:: Instructions for the task ::
Copy out the records from the line containing "This screenshot has width=1565, height=784." through the line containing "Action: click(29, 25)", both included, reproducing each line verbatim.

>> Start Exercise input

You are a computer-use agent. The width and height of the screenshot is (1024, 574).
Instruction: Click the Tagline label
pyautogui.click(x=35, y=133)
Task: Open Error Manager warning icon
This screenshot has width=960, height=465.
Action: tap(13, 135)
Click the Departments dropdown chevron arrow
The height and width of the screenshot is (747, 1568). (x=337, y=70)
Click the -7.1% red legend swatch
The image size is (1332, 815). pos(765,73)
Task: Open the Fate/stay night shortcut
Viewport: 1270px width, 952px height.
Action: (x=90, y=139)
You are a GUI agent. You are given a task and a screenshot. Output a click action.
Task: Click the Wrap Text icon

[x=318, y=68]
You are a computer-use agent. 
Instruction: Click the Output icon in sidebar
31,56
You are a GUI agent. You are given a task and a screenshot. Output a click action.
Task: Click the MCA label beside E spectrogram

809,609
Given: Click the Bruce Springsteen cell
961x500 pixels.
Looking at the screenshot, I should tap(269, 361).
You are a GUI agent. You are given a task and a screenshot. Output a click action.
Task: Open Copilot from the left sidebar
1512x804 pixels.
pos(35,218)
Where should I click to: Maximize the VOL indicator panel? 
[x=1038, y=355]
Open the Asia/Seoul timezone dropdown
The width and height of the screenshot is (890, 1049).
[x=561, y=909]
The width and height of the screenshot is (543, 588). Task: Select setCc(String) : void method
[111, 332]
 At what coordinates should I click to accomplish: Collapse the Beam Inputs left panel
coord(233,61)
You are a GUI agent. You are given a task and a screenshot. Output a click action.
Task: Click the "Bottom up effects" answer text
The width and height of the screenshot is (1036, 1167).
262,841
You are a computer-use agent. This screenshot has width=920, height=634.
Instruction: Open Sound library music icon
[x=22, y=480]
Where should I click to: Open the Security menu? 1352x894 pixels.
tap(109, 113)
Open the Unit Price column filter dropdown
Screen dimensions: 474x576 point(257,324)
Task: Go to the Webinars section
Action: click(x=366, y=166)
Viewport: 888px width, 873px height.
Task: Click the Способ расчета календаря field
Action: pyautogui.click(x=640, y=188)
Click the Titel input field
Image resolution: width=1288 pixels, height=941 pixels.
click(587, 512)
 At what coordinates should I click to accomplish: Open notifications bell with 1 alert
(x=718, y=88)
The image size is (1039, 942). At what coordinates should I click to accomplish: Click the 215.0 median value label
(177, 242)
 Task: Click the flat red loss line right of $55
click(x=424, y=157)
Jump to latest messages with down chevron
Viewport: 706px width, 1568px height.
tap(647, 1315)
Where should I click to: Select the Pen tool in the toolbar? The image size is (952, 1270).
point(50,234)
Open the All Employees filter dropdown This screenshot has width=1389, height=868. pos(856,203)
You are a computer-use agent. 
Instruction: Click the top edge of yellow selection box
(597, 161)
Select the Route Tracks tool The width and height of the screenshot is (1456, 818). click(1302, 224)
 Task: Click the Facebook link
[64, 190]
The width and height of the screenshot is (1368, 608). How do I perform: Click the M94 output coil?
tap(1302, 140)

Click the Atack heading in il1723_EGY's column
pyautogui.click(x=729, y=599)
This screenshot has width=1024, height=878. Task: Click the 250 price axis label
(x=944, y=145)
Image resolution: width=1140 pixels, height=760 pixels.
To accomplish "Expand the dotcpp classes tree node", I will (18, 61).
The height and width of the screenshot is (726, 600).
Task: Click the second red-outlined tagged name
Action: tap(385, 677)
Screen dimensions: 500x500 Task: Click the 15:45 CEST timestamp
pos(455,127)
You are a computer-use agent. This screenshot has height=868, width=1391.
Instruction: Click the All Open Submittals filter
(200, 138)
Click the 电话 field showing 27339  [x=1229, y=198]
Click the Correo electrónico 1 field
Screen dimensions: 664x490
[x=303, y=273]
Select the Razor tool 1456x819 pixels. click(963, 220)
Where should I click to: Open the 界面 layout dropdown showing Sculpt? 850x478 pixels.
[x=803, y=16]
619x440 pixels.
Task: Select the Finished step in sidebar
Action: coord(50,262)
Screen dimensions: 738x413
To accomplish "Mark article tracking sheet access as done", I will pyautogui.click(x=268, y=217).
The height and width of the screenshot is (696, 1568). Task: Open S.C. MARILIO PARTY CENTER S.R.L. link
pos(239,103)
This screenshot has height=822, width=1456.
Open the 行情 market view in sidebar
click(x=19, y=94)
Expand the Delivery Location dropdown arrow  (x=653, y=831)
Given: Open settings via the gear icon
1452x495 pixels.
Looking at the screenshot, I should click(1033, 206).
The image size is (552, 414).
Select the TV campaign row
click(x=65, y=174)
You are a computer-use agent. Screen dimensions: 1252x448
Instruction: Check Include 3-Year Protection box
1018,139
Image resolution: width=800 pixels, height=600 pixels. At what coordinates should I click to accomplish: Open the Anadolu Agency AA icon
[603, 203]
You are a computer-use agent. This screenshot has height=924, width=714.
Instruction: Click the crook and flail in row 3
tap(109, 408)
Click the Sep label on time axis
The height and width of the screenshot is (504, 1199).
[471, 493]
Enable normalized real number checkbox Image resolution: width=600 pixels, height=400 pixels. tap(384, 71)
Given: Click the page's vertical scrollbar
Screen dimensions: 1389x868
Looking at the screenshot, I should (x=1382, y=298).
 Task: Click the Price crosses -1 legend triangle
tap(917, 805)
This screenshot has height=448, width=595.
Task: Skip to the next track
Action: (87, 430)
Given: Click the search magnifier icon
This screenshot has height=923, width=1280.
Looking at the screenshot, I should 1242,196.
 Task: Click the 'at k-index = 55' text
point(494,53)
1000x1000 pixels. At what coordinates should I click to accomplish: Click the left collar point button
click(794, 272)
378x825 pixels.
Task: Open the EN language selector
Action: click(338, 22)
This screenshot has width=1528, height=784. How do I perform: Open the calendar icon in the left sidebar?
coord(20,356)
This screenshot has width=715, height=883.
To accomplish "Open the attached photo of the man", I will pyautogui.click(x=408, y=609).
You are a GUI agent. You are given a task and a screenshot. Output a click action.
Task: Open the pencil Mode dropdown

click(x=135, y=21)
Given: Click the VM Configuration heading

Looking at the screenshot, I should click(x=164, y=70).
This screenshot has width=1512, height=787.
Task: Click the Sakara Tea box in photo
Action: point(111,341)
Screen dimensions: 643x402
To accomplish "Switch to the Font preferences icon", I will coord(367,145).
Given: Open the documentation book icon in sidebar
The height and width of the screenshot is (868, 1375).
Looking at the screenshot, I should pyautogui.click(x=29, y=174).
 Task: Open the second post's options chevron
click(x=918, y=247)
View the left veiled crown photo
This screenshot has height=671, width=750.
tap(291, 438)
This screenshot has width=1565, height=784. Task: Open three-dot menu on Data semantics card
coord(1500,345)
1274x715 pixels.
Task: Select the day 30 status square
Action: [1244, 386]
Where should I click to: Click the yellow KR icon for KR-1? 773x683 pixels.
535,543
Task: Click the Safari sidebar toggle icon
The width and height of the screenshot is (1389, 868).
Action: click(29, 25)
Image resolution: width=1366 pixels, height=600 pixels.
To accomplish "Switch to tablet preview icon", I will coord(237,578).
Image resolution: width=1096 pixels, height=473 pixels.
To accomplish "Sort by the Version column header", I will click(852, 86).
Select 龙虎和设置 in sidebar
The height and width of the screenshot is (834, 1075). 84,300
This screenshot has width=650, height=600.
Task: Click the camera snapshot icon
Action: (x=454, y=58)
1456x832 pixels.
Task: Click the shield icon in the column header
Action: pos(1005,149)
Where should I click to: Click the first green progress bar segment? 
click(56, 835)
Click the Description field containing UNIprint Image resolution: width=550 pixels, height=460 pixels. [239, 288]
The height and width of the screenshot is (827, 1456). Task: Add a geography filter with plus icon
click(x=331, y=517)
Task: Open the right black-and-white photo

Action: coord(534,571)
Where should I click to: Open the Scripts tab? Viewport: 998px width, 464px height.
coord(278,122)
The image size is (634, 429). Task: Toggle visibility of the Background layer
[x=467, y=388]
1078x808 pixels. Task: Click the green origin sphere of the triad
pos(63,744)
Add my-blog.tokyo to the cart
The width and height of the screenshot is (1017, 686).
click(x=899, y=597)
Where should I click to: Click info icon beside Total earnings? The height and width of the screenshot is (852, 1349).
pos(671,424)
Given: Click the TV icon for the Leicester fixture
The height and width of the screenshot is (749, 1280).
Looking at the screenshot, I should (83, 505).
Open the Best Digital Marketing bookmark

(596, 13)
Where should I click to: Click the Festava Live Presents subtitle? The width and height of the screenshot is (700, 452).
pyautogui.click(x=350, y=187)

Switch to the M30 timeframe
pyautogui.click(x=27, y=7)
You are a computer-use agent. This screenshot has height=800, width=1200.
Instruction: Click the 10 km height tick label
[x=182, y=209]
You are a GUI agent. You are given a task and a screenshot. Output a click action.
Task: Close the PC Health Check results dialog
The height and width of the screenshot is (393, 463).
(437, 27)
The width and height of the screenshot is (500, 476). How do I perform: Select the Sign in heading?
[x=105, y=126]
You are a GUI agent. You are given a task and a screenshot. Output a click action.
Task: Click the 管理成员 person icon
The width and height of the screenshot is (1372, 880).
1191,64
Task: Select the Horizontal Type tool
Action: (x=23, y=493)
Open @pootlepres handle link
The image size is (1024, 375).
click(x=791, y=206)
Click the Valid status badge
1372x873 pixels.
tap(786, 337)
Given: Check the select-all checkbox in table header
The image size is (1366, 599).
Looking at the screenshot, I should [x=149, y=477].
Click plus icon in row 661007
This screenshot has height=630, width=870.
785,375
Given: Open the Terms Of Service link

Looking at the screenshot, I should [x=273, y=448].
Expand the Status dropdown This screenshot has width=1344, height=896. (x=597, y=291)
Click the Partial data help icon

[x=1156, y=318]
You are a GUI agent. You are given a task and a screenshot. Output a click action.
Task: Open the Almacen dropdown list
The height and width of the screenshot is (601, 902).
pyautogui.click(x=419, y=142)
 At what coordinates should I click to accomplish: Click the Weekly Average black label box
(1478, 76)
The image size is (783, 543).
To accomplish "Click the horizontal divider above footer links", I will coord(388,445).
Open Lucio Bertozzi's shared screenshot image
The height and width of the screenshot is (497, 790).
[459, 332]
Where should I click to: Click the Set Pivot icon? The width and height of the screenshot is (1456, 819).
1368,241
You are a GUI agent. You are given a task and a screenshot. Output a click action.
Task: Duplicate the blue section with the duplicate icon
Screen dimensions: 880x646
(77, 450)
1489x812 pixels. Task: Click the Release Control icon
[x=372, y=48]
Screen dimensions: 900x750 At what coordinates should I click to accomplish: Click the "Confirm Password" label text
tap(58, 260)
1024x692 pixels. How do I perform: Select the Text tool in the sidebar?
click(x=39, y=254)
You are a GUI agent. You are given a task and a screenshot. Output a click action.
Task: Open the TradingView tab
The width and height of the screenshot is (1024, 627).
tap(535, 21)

>> End Exercise input

:: Exercise result ::
This screenshot has width=1565, height=784. Task: Open three-dot menu on Data semantics card
coord(1500,345)
1274x715 pixels.
Task: Select the day 30 status square
Action: [1244, 386]
Where should I click to: Click the yellow KR icon for KR-1? 773x683 pixels.
535,543
Task: Click the Safari sidebar toggle icon
The width and height of the screenshot is (1389, 868).
Action: click(29, 25)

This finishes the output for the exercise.